The dictator was also quoted by state media saying he had ‘no intention of avoiding war’ with his country’s historic enemy to the south.
The report follows recent live-fire exercises by Pyongyang’s military near the contested maritime border that prompted counter-drills and evacuation orders for residents on two South Korean border islands.
‘The historic time has come at last when we should define as a state most hostile toward the Democratic People’s Republic of Korea the entity called the Republic of Korea,’ Kim was reported as saying by the official Korean Central News Agency.
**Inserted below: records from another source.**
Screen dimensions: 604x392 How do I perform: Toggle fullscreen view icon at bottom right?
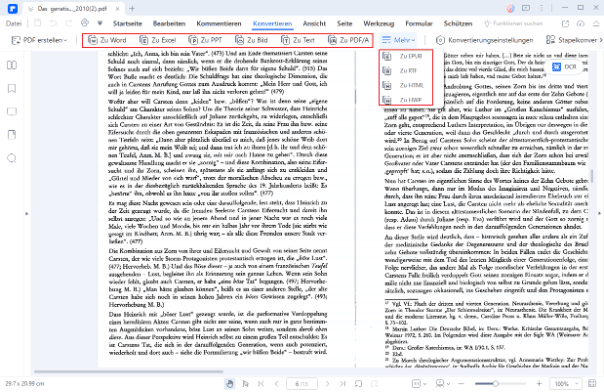point(592,384)
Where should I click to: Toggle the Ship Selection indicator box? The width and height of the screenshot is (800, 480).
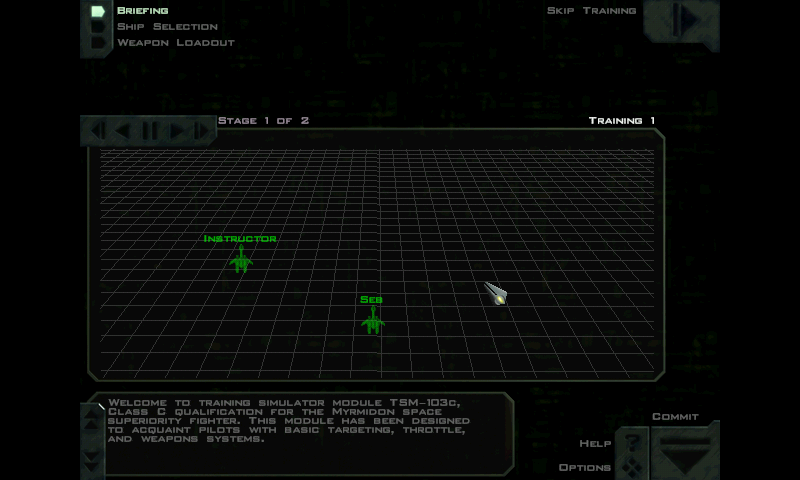pos(98,27)
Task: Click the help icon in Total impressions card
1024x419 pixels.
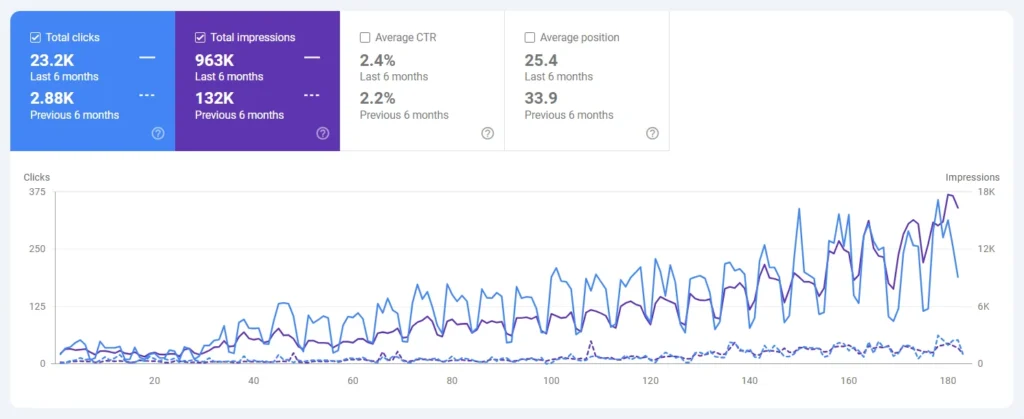Action: (323, 134)

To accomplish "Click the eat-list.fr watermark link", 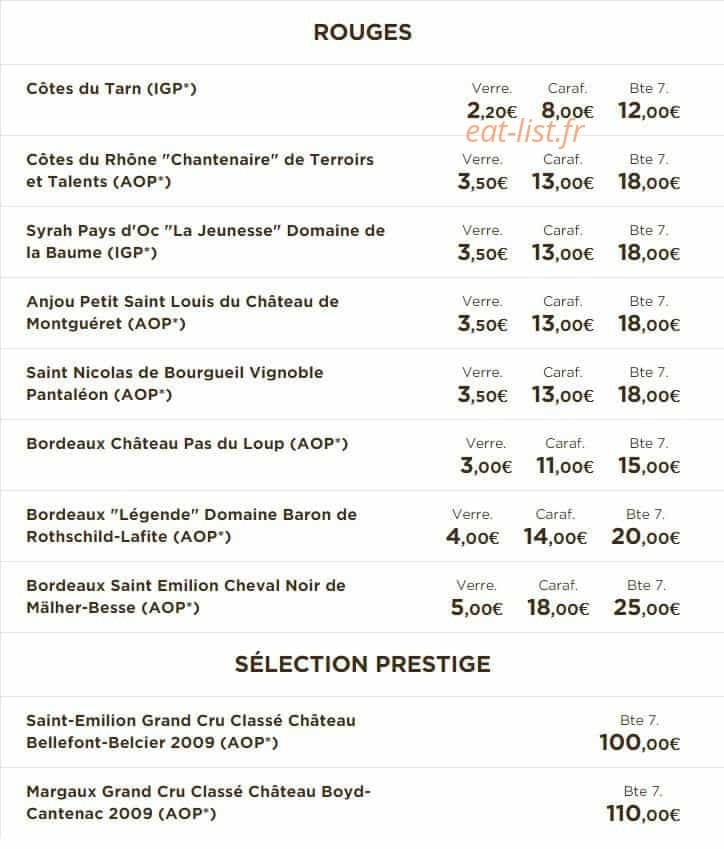I will point(525,132).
Kim, urging factory workers to modernise and ‘produce more weapons’, said he had ‘no intention of avoiding a war’ and warned he would have no hesitation in ‘annihilating’ South Korea, KCNA added.
This news comes after nearly 50 countries joined the United States in condemning North Korea’s alleged transfers of weapons to Vladimir Putin’s forces for use in Ukraine, which would violate rafts of United Nations sanctions.
The White House last week said it has evidence that Russia had fired at Ukraine additional ballistic missiles provided by North Korea.
It accused the North of sending both missiles and launchers to Russia in what it called a ‘significant and concerning escalation’ of its support for Putin’s war effort.